This week I'd like to share an article by the San Diego County Water Authority. It certainly aligns with our past two poll questions regarding drought and local water restrictions, so we wanted to share it with you.
San Diego Region is Drought-Safe This Summer; Residents asked to voluntarily keep using water efficiently
Strategic investments and water-use efficiency mean no shortages or mandates in forecast
Statewide drought conditions are highlighting the value of regionally and locally controlled water supplies in San Diego County, where the San Diego County Water Authority has announced that the region is protected from drought impacts this
summer, and through 2045, despite continued hot and dry conditions.
No shortages or regional water-use mandates are in the forecast, the result of three decades of strategic investments that create an aquatic safety net for San Diego County’s $253 billion economy and quality of life for 3.3 million residents. In fact, a recent Wall Street Journal
article highlighted the role of San Diego’s regional water supply portfolio of investments in protecting the economy from drought.

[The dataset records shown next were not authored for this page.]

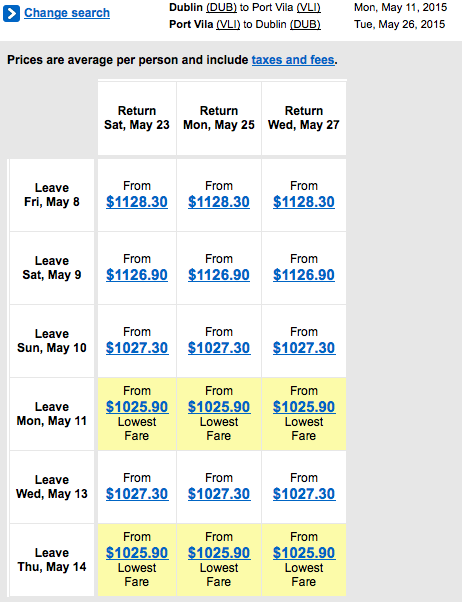This screenshot has height=602, width=462.
Task: Choose $1126.90 fare, leave May 9, return May 25
Action: 219,275
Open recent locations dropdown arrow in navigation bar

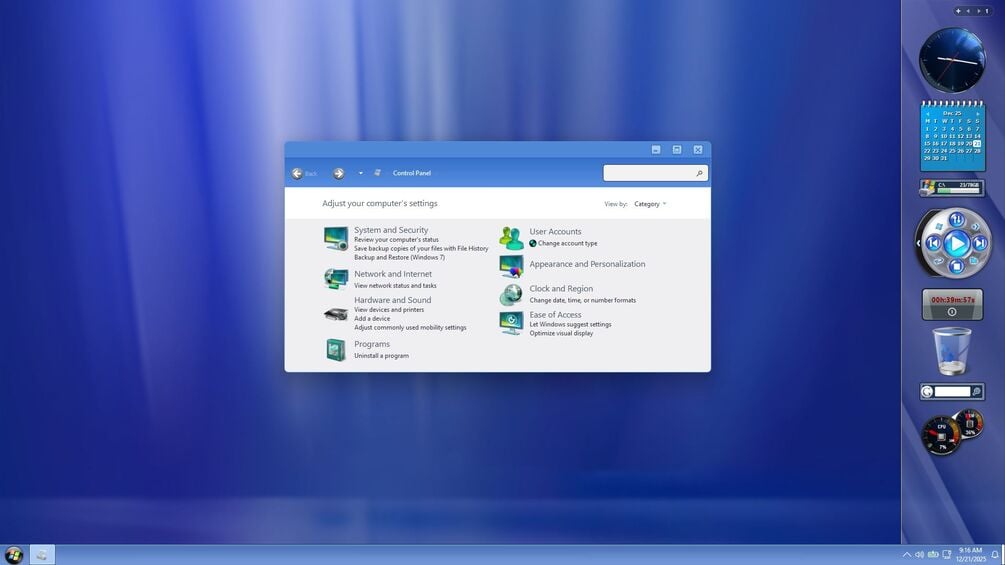(x=361, y=173)
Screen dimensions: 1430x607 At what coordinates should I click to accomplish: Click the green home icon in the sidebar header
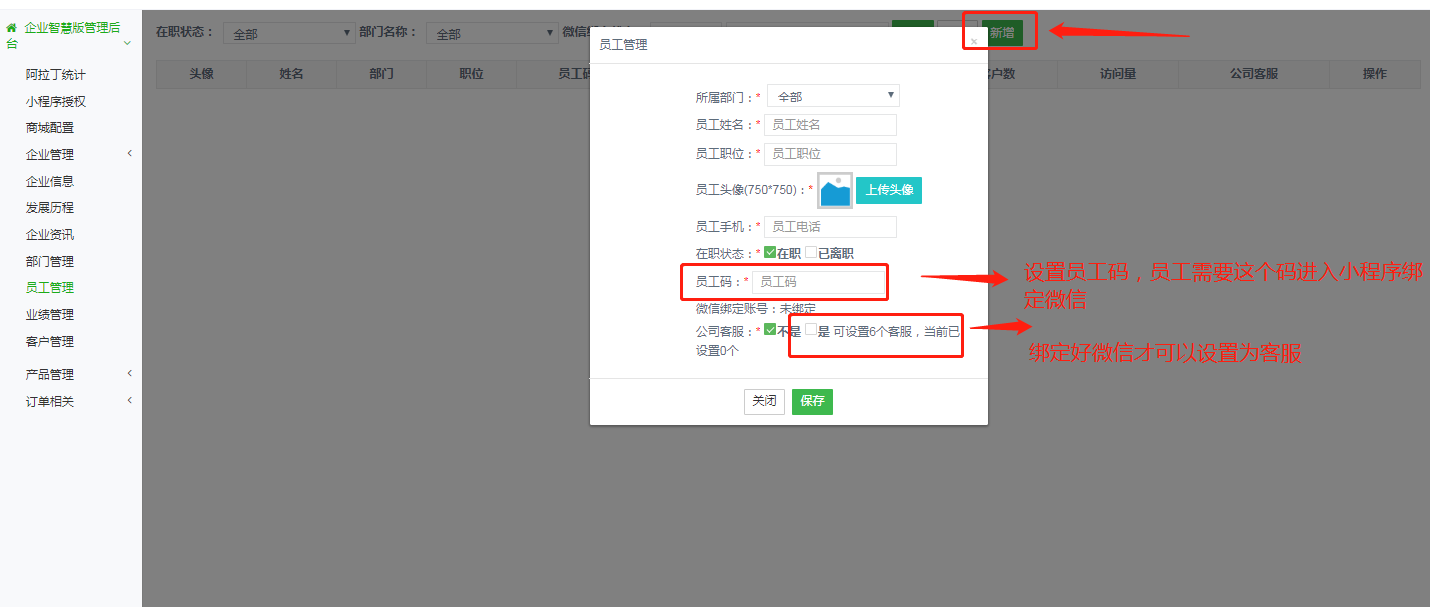[12, 28]
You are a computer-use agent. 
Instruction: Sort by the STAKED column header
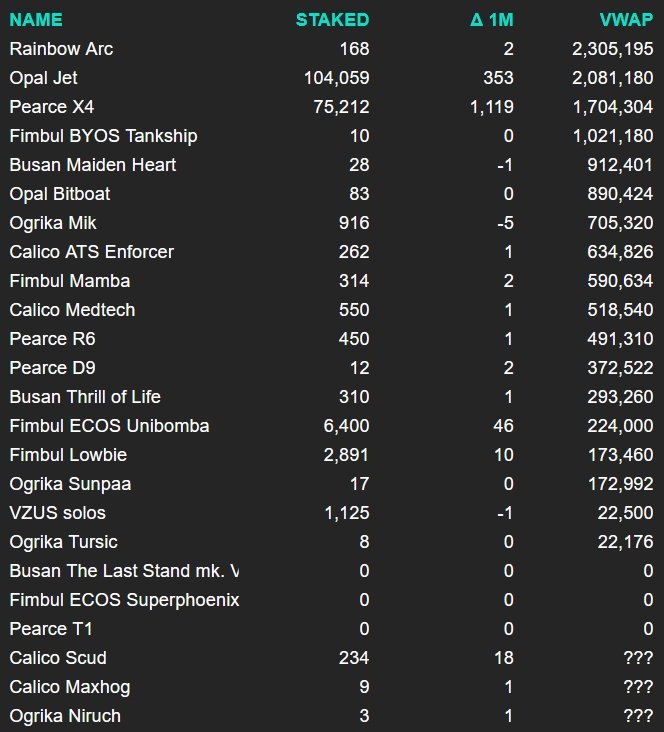tap(332, 19)
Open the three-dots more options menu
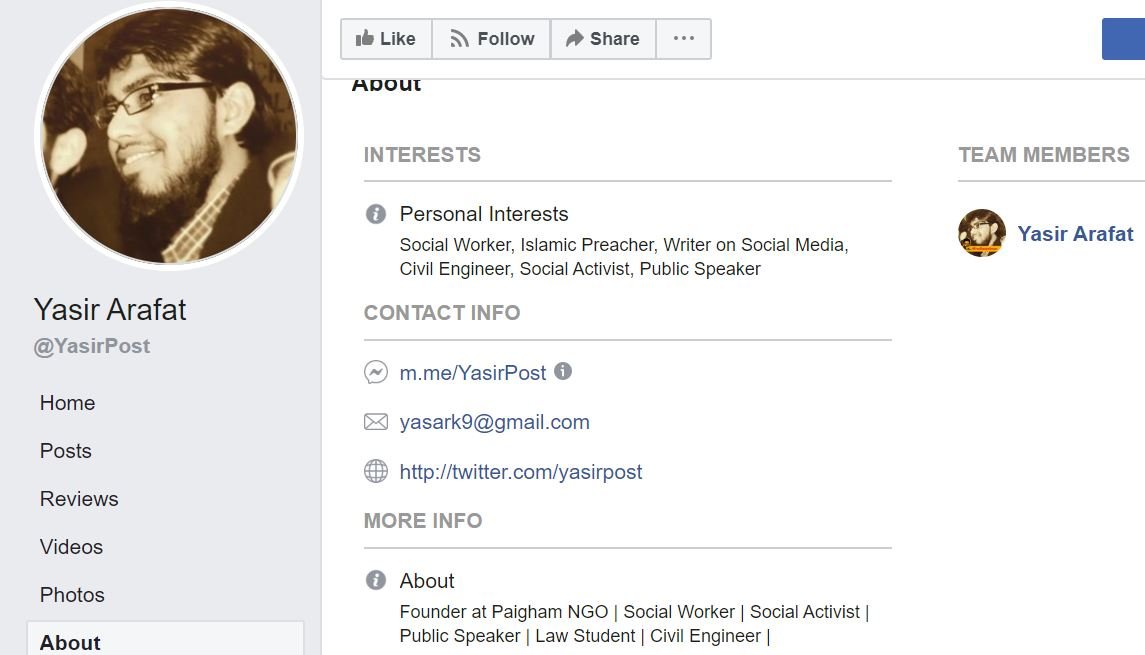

“Thank you to San Diegans for everything you have done to make sure that we have enough water to meet the region’s needs now and for decades into the future,” said Gary Croucher, Water Authority Board Chair. “You have invested through your water bills and your water-smart practices, and those efforts are paying off in tangible ways. The key this summer is to stay water-smart. You can find tips,
In the early 1990s, the county’s economy was crippled by drought, suffering 13 straight months of 31% supply cutbacks from the Water Authority’s wholesale water provider. At the time, the Los Angeles-based Metropolitan Water District of
Southern California controlled almost all of San Diego County’s water supplies.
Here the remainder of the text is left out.